# Task instructions:
Extend the forum thread about whether the NKJV is still published, picking up right after its last line.

# Page excerpt:
>> begin

# The NKJV



## bookslover (Aug 23, 2014)

Is the NKJV still being published? I know Thomas Nelson has supported it since it first came out in 1982, but my impression is (I could be wrong) that the NKJV is surprisingly hard to find (not counting Amazon, I suppose). I don't remember seeing it in Christian bookstores all that frequently recently.

Is Thomas Nelson still publishing it? Or has it fallen by the wayside?

Update: On the other hand, I just discovered that the NKJV is currently the 3rd best-selling translation in the country (per the CBA's monthly list). So, what gives?


----------



## Pilgrim (Aug 23, 2014)

It is certainly in print and readily available, although quality editions (i.e. black letter, quality cover) are pricey and aren't likely to be found in stores. 

Evidently you just went to bookstores that don't stock many of them or else somehow overlooked it. A lot of study Bibles are published in the NKJV. 

I've found that some independent bookstores stock a lot of ESV editions and some don't. With independent stores, the mainstays are KJV and NIV and you'll find some variation otherwise. With the exception of Lifeway, (perhaps because of its popularity among preachers) I don't see many copies of the NASB on the shelves anymore.


----------



## jambo (Aug 23, 2014)

There are certainly plenty of editions of the NKJV on the shelves of Christian book shops over here.


----------



## KMK (Aug 23, 2014)

What is a 'bookstore'?


----------



## Edward (Aug 23, 2014)

Our church bookstore only stocks the ESV since that is what we use as the pew Bible and is the standard version used at the church.

Out of curiosity, I clicked one the PCA denominational bookstore, and my most charitable reaction is that they have a shocking lack of discernment.


----------



## yeutter (Aug 23, 2014)

Holmans has them. http://bhpublishggroup.com I checked christianbook.com All of the NKJV Bibles they carry are published by Holman. No NKJV Pulpit Bible available from christianbook.com
When I checked Holman's website I found a wide selection including a super giant print Bible that might be suitable for a pulpit/lectern Bible.


----------



## Bill The Baptist (Aug 23, 2014)

Individual stores tend to stock what sells in their location, so perhaps the NKJV is not very popular in California. Here in the southern US, the NKJV is readily available, albeit in generally poor quality bindings.


----------



## kodos (Aug 23, 2014)

Pretty readily available here in Texas. It's what we use at church.


----------



## DMcFadden (Aug 23, 2014)

in my opinion, your best bet if you are committed to the translation is the Schuyler NKJV Single Column in black, brown, red, or blue goatskin. It is reputed to be as good or better as a R.L. Allan binding. The Schuyler NKJV features:

Cantara Goatskin in Black, Brown, Red, or Imperial Blue with full leather lining.

>> end

# Dataset records:

>> begin

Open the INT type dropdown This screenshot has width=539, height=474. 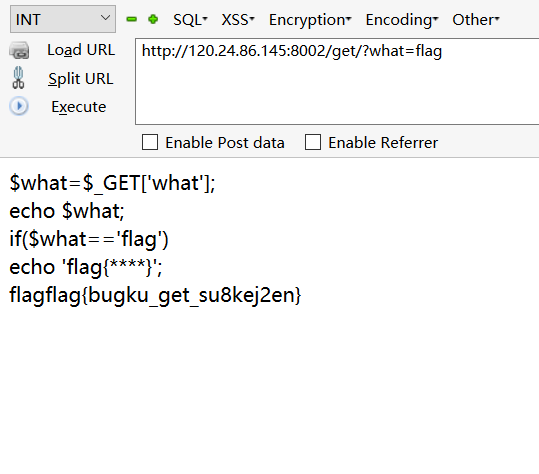point(63,19)
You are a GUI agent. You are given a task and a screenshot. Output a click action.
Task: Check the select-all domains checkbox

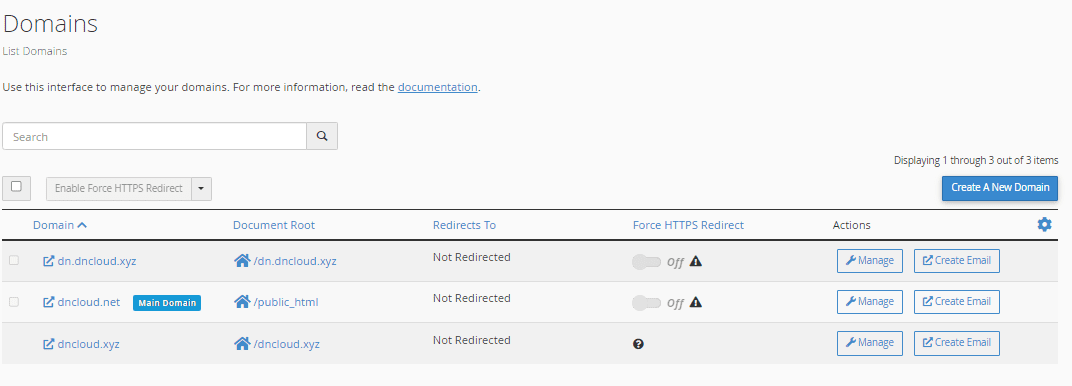16,187
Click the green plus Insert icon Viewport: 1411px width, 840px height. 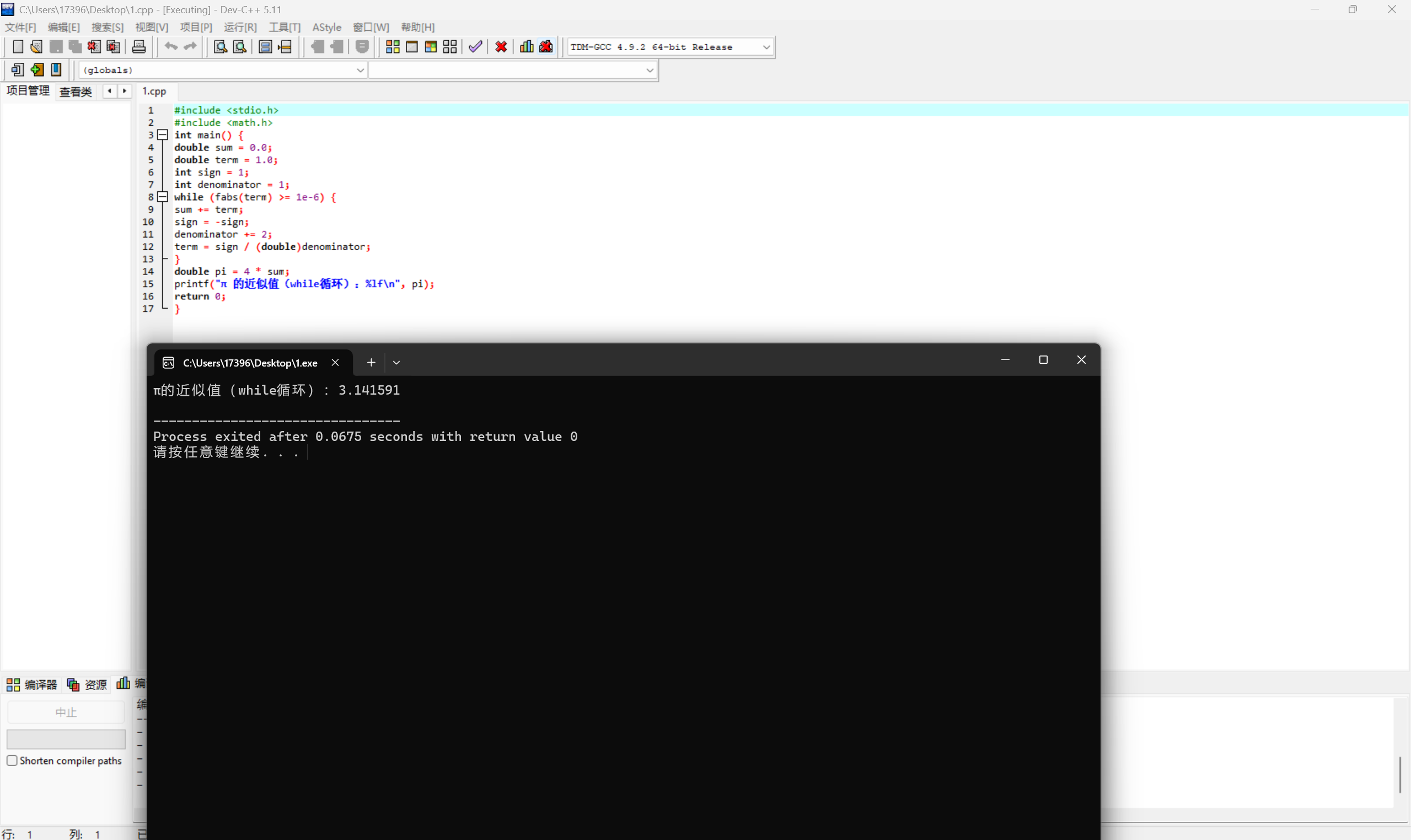click(37, 69)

>> end

# The answer:
The SCHUYLER Bible will be edge lined & will be hand stitched around its perimeter.
4 Ribbon Markers (alternating Navy Blue and Silver)
Trim size (Paper size - not with binding) of 6.50" x 9.25"
Font 10.5-Bold
Thickness: 34 mm (1.34")
Margin Size - .78” - 9mm Yapp
Art Gilt Edges (Blue under silver)
Smyth-Sewn Binding
Schuyler Cross Blind Embossment on cover
Inside Typeface and format (PDF)
Printed and Bound in the Netherlands by Jongbloed
Paper Weight: 32 grams per square meter

You can obtain these GORGEOUS Bibles from Schuyler NKJV : EvangelicalBible.com


----------



## KSon (Aug 23, 2014)

Hang on...they're coming out with the Schuyler Quentel in 2015. It's in ESV and NAS currently. This is the one I'm waiting for, though ponying up the $220 will be painful.


----------



## Pilgrim (Aug 23, 2014)

yeutter said:


> Holmans has them. http://bhpublishggroup.com I checked christianbook.com All of the NKJV Bibles they carry are published by Holman. No NKJV Pulpit Bible available from christianbook.com
> When I checked Holman's website I found a wide selection including a super giant print Bible that might be suitable for a pulpit/lectern Bible.



CBD (christianbook.com) probably stocks every edition currently in print. If not, its close to it. They have the ones published by Nelson too.


----------



## Ask Mr. Religion (Aug 23, 2014)

Heh, forget CBD. Get them from CBD Reformed: http://cbdreformed.christianbook.com/ 

Sorry, I could not resist.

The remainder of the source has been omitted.